— Source passage —
REUTERS: South Korea led a rebound in Asia’s emerging market shares on Friday, but were set for their biggest weekly decline since the onset of the pandemic, as investors brace for a year of aggressive rate hikes from the US Federal Reserve.
Shares in Seoul rose 1.9% to pare some of the heavy losses recorded over the last few days, but were still on course for a nearly 6% weekly drop. The won weakened 0.3%. US stock futures rose in Asia trade, while equities in Mumbai, Bangkok and Shanghai traded 0.2% to 1.3% higher, recouping some losses made in Thursday’s aggressive share sell-off.
Traders in the fed funds futures market moved to price in nearly five rate hikes this year in the wake of Fed Chair Jerome Powell’s remarks on Wednesday, starting with the March meeting.
Currencies in the region, which have suffered some losses over the course of the week against broad dollar strength, saw modest gains. India’s rupee, Indonesia’s rupiah and Malaysia’s ringgit rose between 0.1% and 0.2%.
China’s yuan recovered some lost ground against the dollar following its biggest one-day weakening in more than seven months, though trading was subdued in the approach to the Lunar New Year holiday. “Pressure on Asian FX is likely to be most acute in the weeks preceding, as markets increasingly price in rate hikes, and in the immediate aftermath, of the first Fed rate hike. Pressures dissipate soon after,” said Chief EM Asia and Europe strategist Mitul Kotecha.

— Problem set —
(1) Reproduce the portion of the market report that begins with the words containing "REUTERS: South Korea" and ends with "US Federal Reserve.".
(2) Decide whether each statement below agrees with the market report, answering yes or no and quoting the deciding words: (a) Shares in Seoul rose 1.9% on Friday. (b) The won strengthened 0.3%. (c) Traders in the fed funds futures market moved to price in nearly five rate hikes this year.

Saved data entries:
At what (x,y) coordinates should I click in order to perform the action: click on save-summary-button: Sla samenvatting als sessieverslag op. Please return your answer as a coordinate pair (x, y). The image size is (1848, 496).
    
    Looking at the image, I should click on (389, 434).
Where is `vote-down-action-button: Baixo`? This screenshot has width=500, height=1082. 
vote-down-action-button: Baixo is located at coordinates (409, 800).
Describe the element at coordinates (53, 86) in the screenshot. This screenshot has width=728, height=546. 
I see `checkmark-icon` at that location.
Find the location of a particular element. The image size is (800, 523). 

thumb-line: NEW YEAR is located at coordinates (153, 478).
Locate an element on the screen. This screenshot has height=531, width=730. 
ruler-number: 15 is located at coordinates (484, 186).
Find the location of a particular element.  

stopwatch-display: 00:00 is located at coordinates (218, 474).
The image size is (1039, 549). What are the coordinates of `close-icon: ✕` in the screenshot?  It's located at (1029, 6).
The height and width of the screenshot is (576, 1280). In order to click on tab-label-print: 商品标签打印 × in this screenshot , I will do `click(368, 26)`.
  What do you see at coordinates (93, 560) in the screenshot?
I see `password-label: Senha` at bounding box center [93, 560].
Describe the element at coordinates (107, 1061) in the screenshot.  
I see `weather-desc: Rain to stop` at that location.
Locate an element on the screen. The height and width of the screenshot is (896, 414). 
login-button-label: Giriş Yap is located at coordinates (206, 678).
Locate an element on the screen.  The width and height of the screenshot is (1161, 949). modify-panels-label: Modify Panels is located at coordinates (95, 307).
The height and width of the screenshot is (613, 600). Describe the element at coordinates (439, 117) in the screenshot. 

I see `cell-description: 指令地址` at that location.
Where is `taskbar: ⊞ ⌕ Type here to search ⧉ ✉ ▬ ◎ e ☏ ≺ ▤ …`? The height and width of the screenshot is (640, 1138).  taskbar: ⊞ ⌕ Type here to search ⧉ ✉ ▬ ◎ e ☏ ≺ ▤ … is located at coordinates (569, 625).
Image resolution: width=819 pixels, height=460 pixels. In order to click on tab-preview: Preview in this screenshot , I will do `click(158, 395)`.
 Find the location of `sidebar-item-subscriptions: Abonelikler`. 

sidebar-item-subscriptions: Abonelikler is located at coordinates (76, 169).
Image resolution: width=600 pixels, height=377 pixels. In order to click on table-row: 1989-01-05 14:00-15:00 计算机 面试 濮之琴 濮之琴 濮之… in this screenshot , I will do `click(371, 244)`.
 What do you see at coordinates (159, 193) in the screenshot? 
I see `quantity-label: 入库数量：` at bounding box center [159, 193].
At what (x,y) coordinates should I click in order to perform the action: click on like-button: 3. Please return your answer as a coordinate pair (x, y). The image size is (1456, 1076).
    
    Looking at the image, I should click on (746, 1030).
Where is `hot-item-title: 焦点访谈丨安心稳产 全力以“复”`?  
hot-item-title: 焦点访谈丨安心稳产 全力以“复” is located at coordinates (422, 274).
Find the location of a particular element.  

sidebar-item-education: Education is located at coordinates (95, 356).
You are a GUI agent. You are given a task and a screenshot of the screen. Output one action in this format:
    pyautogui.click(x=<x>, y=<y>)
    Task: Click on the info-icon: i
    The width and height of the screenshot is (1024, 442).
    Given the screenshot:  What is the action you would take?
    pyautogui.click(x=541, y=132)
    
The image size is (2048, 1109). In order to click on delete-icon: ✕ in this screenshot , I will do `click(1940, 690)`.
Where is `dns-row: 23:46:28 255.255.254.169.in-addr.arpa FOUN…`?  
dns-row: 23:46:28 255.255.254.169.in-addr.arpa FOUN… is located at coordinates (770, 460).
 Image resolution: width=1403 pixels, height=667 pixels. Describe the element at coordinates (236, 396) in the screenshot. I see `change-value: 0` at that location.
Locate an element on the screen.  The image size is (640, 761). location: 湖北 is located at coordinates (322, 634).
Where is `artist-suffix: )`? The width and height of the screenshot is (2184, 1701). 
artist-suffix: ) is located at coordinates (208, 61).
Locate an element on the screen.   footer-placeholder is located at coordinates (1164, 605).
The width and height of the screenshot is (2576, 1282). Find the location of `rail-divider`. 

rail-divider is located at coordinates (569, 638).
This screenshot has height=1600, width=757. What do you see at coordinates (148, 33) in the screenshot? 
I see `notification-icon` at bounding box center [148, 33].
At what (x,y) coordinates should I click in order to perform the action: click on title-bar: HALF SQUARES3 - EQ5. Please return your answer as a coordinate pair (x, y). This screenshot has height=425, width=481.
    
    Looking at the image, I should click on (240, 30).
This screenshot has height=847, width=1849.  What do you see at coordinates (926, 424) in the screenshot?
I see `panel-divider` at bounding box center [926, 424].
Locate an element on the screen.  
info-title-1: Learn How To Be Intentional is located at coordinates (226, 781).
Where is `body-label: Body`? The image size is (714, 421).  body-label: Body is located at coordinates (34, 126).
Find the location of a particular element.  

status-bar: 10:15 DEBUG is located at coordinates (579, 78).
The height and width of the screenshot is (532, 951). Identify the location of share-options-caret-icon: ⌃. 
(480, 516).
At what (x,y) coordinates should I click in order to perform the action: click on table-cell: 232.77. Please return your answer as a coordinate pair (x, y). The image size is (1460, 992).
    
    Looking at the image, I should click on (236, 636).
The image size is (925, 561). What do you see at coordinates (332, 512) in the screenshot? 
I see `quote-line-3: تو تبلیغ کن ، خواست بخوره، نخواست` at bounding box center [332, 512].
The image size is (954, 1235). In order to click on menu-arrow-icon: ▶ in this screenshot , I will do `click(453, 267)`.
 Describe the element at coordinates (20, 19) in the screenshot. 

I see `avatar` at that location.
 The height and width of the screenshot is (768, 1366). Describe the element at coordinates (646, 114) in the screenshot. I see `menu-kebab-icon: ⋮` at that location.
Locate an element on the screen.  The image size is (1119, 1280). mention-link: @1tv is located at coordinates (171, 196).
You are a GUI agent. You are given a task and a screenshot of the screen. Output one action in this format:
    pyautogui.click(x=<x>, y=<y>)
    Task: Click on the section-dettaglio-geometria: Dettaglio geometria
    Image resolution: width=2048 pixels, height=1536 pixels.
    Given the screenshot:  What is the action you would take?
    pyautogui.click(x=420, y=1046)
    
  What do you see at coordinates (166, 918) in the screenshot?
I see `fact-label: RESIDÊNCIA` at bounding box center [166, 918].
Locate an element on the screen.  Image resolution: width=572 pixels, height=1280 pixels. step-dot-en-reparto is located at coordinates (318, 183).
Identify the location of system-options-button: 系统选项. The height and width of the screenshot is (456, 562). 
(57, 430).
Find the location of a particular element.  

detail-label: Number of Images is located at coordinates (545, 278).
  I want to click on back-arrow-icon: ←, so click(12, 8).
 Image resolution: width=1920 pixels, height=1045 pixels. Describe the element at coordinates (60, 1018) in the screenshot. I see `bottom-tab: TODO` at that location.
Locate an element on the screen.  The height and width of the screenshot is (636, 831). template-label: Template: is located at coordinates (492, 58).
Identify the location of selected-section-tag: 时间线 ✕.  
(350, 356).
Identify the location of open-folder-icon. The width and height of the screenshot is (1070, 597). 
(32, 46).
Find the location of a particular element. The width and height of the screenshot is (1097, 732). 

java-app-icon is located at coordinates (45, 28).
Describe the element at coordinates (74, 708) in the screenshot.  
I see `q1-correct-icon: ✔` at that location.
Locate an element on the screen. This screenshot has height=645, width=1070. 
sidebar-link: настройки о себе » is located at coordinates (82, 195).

— Responses per task —
(1)
REUTERS: South Korea led a rebound in Asia’s emerging market shares on Friday, but were set for their biggest weekly decline since the onset of the pandemic, as investors brace for a year of aggressive rate hikes from the US Federal Reserve.

(2)
(a) Yes: "Shares in Seoul rose 1.9%"
(b) No: "The won weakened 0.3%."
(c) Yes: "Traders in the fed funds futures market moved to price in nearly five rate hikes this year"